Are fathers discouraging their sons from reading because it’s too “girly”?
Joanne Harris, bestselling author of the 1999 novel Chocolat (adapted into a memorable film starring Juliette Binoche, Johnny Depp and Judi Dench) and former teacher, suggested at this year’s Hay Festival that boys read less than girls at least in part because of their fathers’ misgivings. “When I was teaching boys particularly, I found that not only boys did not read as much as girls but they were put under much more pressure by parents, largely fathers, to do something else as if reading was girly,” she told the Festival on Monday, according to The Daily Mail. Boys, apparently, “ought to be out there playing rugby and doing healthy boy things.”

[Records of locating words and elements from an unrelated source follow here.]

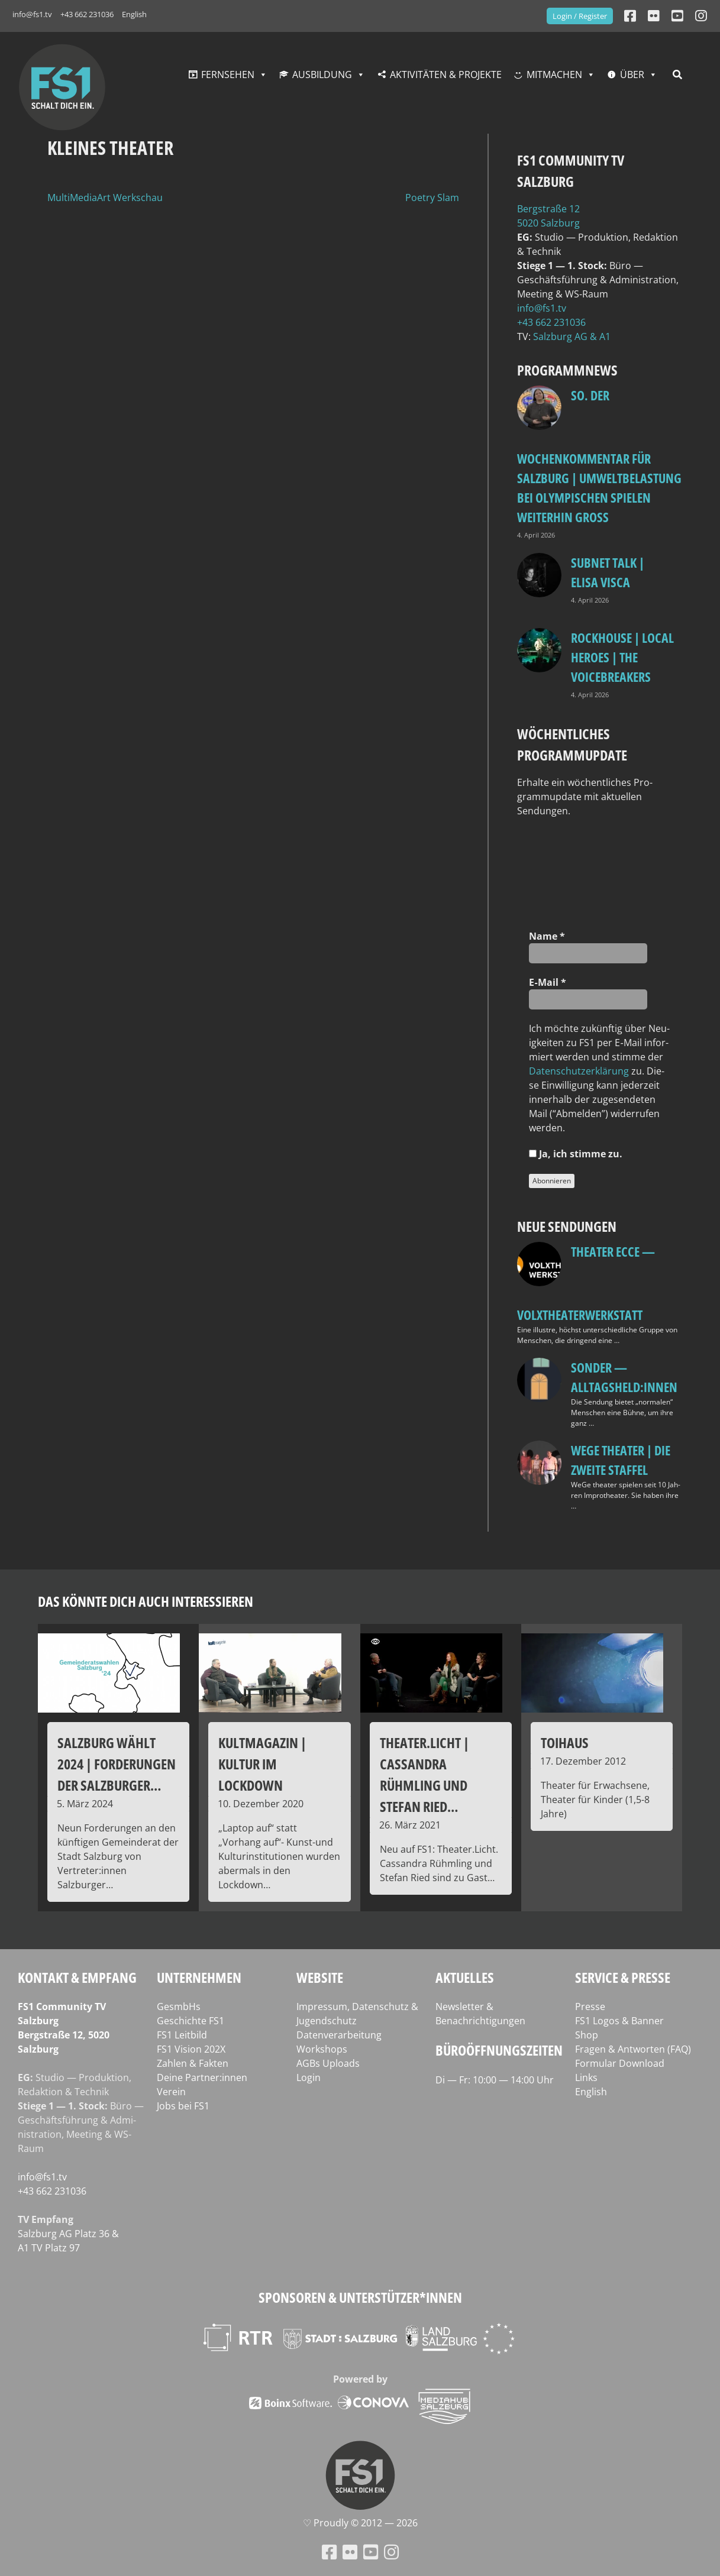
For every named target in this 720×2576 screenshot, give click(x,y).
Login (308, 2077)
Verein (171, 2091)
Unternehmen (199, 1977)
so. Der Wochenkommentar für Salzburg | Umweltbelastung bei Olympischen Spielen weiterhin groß (599, 456)
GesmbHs (179, 2006)
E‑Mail (547, 982)
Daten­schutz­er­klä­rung (579, 1070)
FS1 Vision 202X (191, 2049)
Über (632, 74)
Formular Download (619, 2063)
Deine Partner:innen (202, 2077)
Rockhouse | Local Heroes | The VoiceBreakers (622, 657)
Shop (586, 2034)
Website (319, 1977)
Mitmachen (554, 74)
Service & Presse (622, 1977)
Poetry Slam (432, 197)
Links (586, 2077)
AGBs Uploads (328, 2063)
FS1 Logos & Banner (619, 2020)
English (134, 14)
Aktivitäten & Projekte (446, 74)
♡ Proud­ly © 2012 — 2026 (360, 2522)
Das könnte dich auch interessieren (145, 1601)
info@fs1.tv (32, 14)
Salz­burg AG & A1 (572, 336)
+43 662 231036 (87, 14)
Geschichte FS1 (190, 2020)
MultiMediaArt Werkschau (105, 197)
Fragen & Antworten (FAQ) (633, 2049)
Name (547, 936)
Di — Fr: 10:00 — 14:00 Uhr (494, 2079)
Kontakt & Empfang (77, 1977)
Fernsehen (227, 74)
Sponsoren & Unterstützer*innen (360, 2297)
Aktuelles (464, 1977)
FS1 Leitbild (182, 2034)
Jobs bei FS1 (183, 2105)
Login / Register (580, 16)
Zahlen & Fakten (192, 2063)
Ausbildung (322, 74)
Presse (590, 2006)
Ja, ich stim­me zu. (575, 1153)
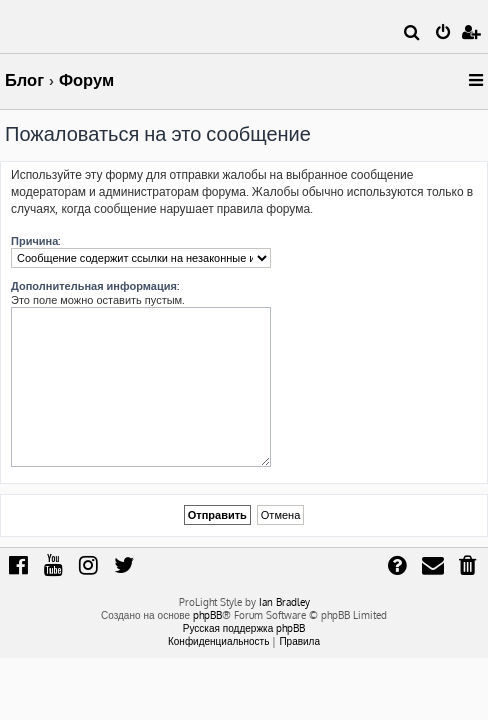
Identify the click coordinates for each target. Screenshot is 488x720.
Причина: (35, 241)
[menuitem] (412, 34)
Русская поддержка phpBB (244, 628)
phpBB (207, 615)
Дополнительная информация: (95, 286)
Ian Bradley (284, 602)
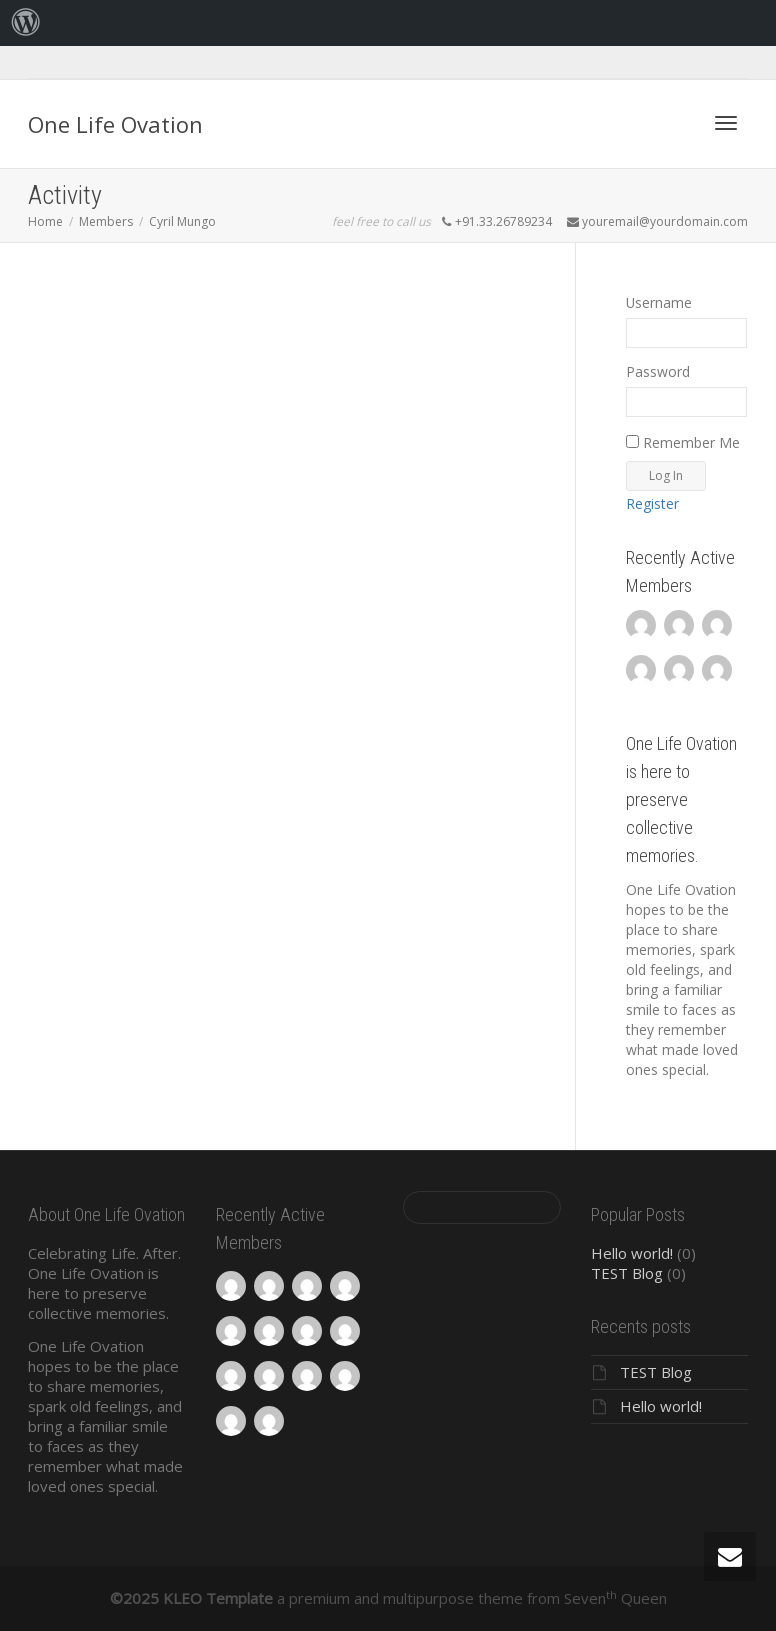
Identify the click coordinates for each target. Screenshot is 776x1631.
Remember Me (683, 442)
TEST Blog (627, 1273)
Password (658, 371)
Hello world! (632, 1253)
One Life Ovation (115, 124)
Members (106, 221)
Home (45, 221)
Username (659, 302)
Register (652, 503)
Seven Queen (615, 1598)
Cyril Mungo (182, 221)
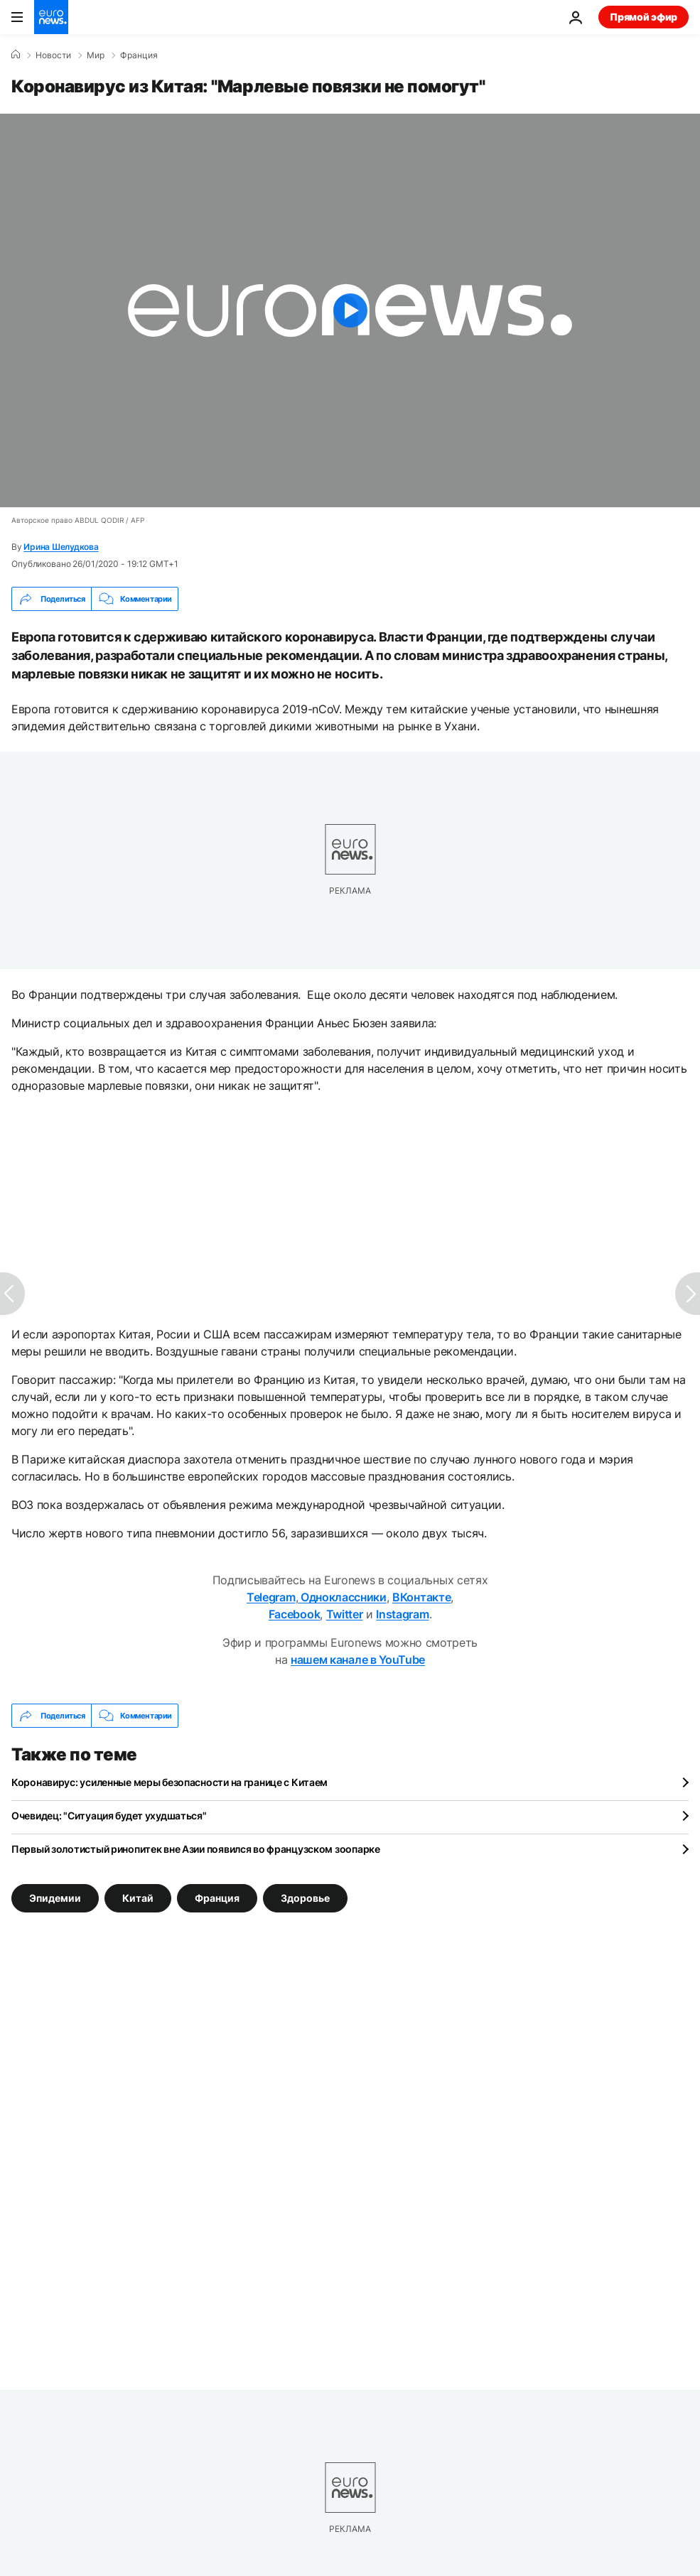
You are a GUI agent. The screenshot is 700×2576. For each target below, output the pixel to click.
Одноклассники (342, 1597)
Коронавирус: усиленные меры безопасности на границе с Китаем (169, 1782)
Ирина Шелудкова (60, 546)
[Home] (15, 55)
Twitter (344, 1614)
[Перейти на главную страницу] (51, 17)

“It was a fight I had with parents over and over again, parents who say, ‘My boy reads too much,'” Harris said. (We here at Literary Hub are contractually obligated to assure you that there is no such thing as reading too much.)
But if fathers are feeling inclined to protect their sons from the “girly” pastime of book-reading, Harris lays the ultimate blame with the publishing industry itself. “There is just a feeling within the industry that men write things that are for posterity and therefore are important whereas women write for other women and therefore are slightly subhuman or a minority group somehow,” she said. “If influential people in the business think this, then it’s going to trickle down to the readership… I have met a lot of men who not only didn’t read books by women but were quite proud of it.”
Not a great stance, to be sure. As for Harris, she says she writes for “anybody with a pulse.” Hey, maybe that’s why she sells so many books.